主張/オリンピック開催を契機に超高齢社会への対応を  PDF

主張/オリンピック開催を契機に超高齢社会への対応を

 2020年、東京でオリンピックが開催されることが決定した。バブル経済崩壊後の「失われた20年」、2度の大震災と原発事故の後、久しぶりの心躍るニュースだ。

 1964年の東京オリンピックは、「戦後」から高度経済成長で一気に「先進国」に駆け上がっていった時代だった。高速道路や新幹線などのインフラが整備され、その後の日本経済発展の起爆剤になった。一方、大都市、特に東京一極集中が始まり、地方は疲弊し、その地域の特徴を失った。その東北が大震災に襲われた。

 オリンピックの開催は、経済効果が期待され、毎回、世界中で誘致競争が繰り広げられる。しかしアテネ大会後のギリシャはどうなったか。長野の冬季オリンピックでは、長野県の財政はかなり圧迫されたという。東北被災地の復興需要で、すでに建設労働者が不足し、材料費の高騰もあり、自治体が設定する予定価格では応札がない事態が発生している。ここにオリンピック需要が重なると、地方経済は更に疲弊するばかりか、被災地の復興にも支障をきたすであろう。

*-*-*

§ 作業指示:
• 1. オリンピック開催についての主張で、1964年の東京オリンピックの際に整備されたインフラとして挙げられているものは何か。
• 2. オリンピック開催と超高齢社会についての主張を、最後の文の後から書き継いでください。

*-*-*

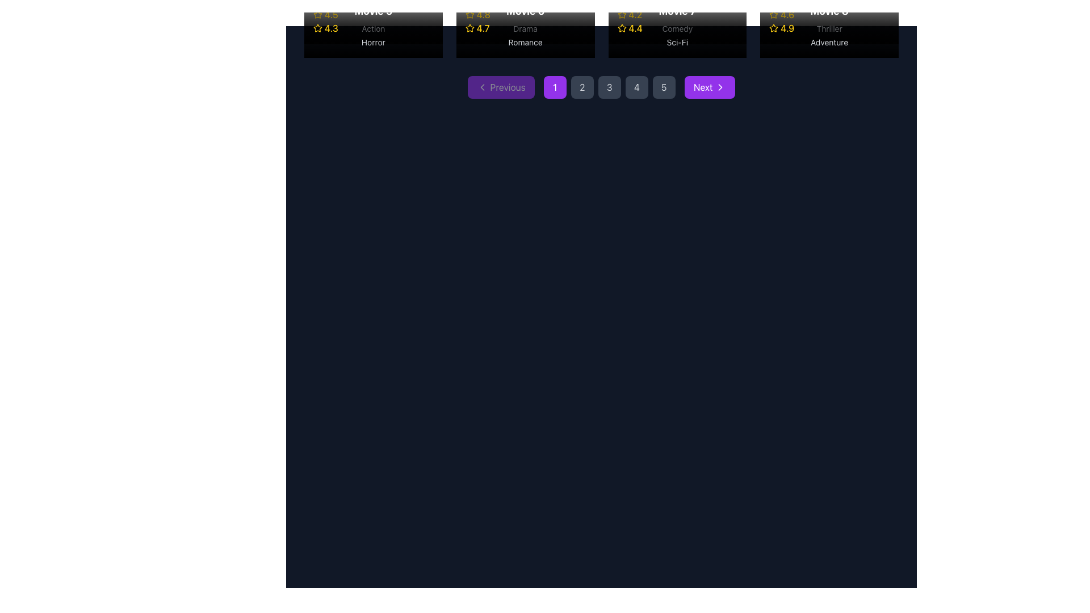 The image size is (1090, 613). I want to click on the title text label that displays the name of the movie, which is centrally aligned above the rating and genre information, so click(524, 11).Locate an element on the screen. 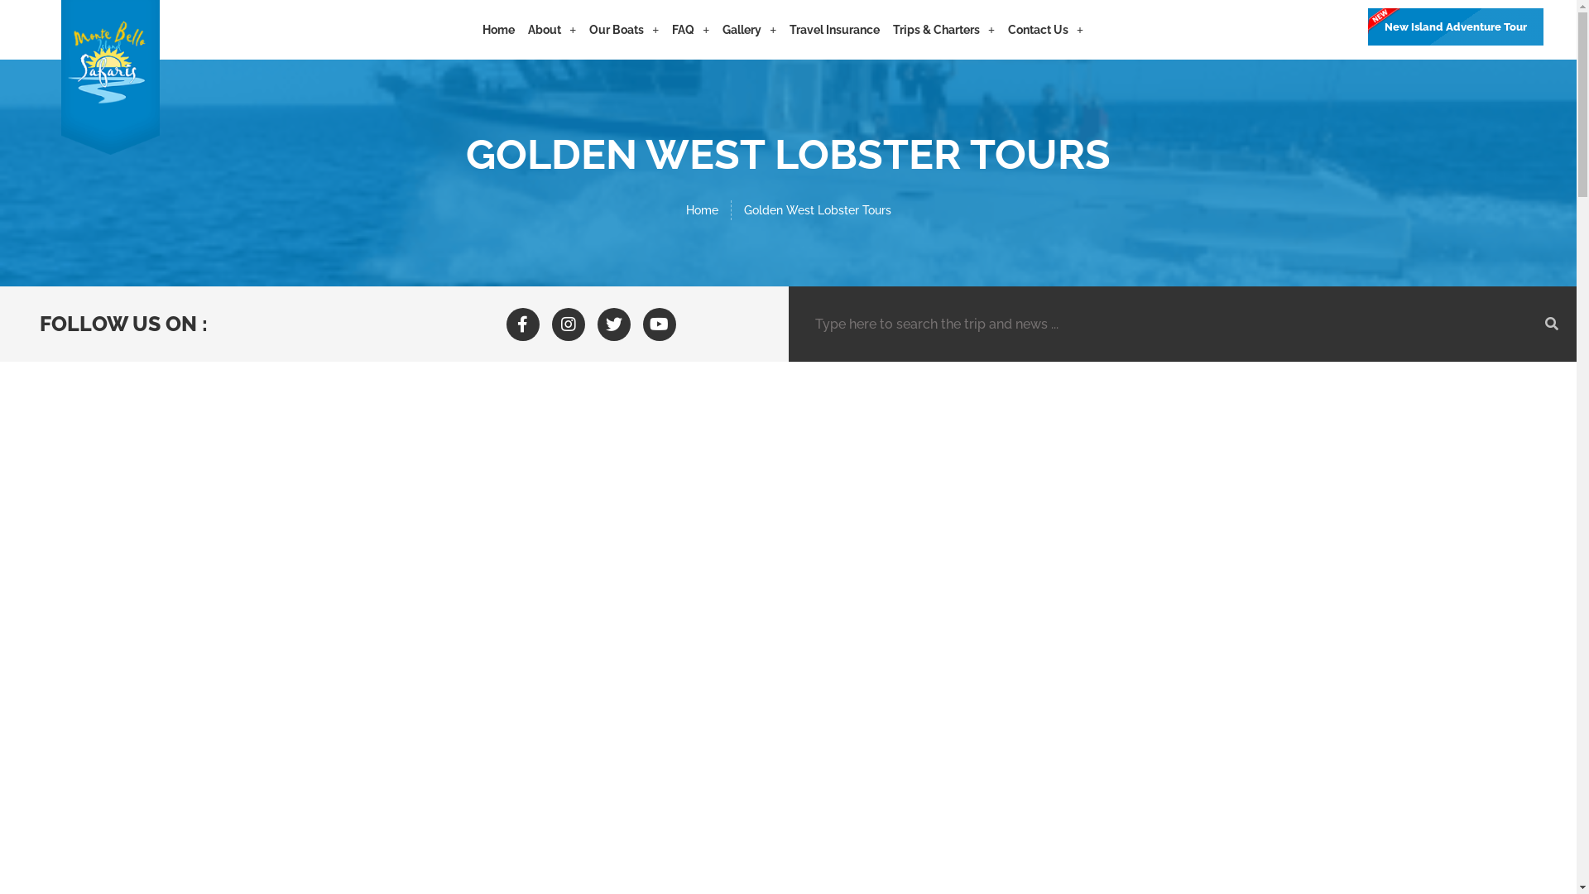 The image size is (1589, 894). 'Trips & Charters' is located at coordinates (943, 29).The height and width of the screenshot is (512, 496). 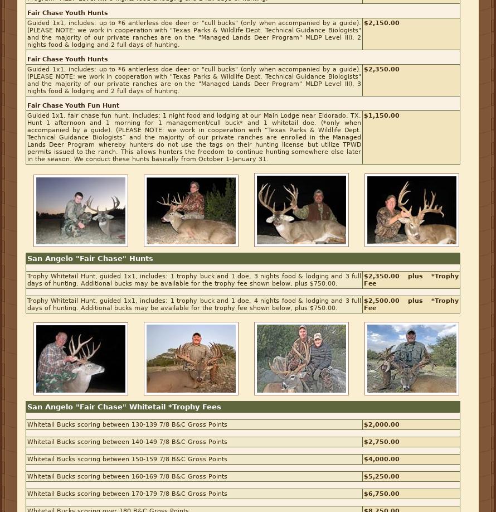 What do you see at coordinates (411, 279) in the screenshot?
I see `'$2,350.00 plus *Trophy Fee'` at bounding box center [411, 279]. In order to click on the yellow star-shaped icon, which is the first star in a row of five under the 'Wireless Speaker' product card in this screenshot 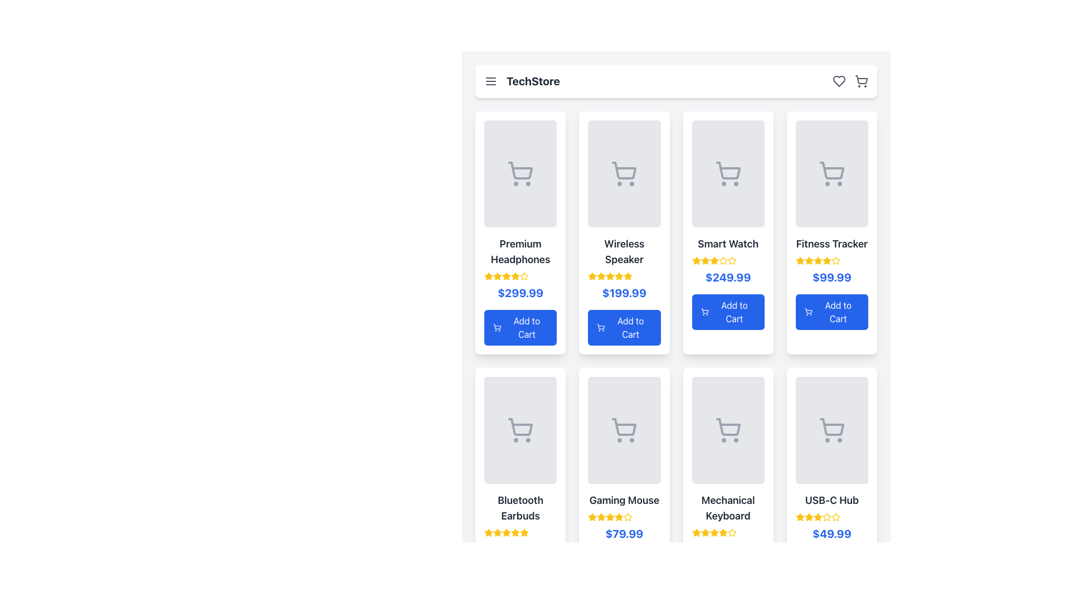, I will do `click(592, 276)`.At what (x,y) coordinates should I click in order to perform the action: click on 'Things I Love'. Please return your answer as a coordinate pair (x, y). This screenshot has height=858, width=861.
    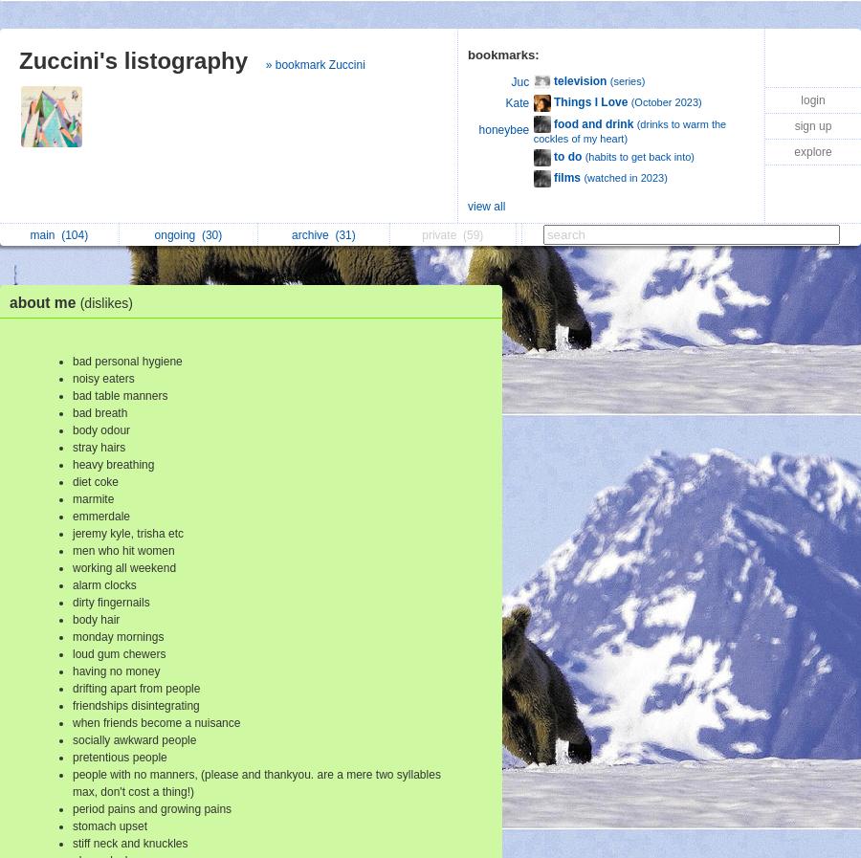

*-*-*

§ 各作業の出力:
• 1. 高速道路や新幹線です。

• 2.
 しかしオリンピックは夢がある。

 パラリンピックも引き続き開催されるので、これを機会にバリアフリー化を進め、障害者や高齢者にとっても、世界一住みやすい国をつくってもらいたい。関連施設を利用した、子ども達のスポーツ育成は当然として、中高年者の健康対策にも利用すれば医療・介護費用の軽減にもなる。

 7年間は世界が注目している。

 東北復興と、福島原発事故にしっかり対応し、世界中から安心して訪問してもらえる国に戻してもらいたい。

 そして2020年の東京オリンピック開催が、超高齢社会に対応した制度とインフラ整備の原点になれば、団塊の世代が後期高齢者となる、2025年問題の解決にも役立つであろう。

 2020年の東京オリンピック開催が、中高年にとっては、自分の未来を描ける大会になることを期待する。

 少なくとも対中韓問題がこじれたり、福島原発の影響で、1940年のように開催権を返上する事態に陥らないことを願う。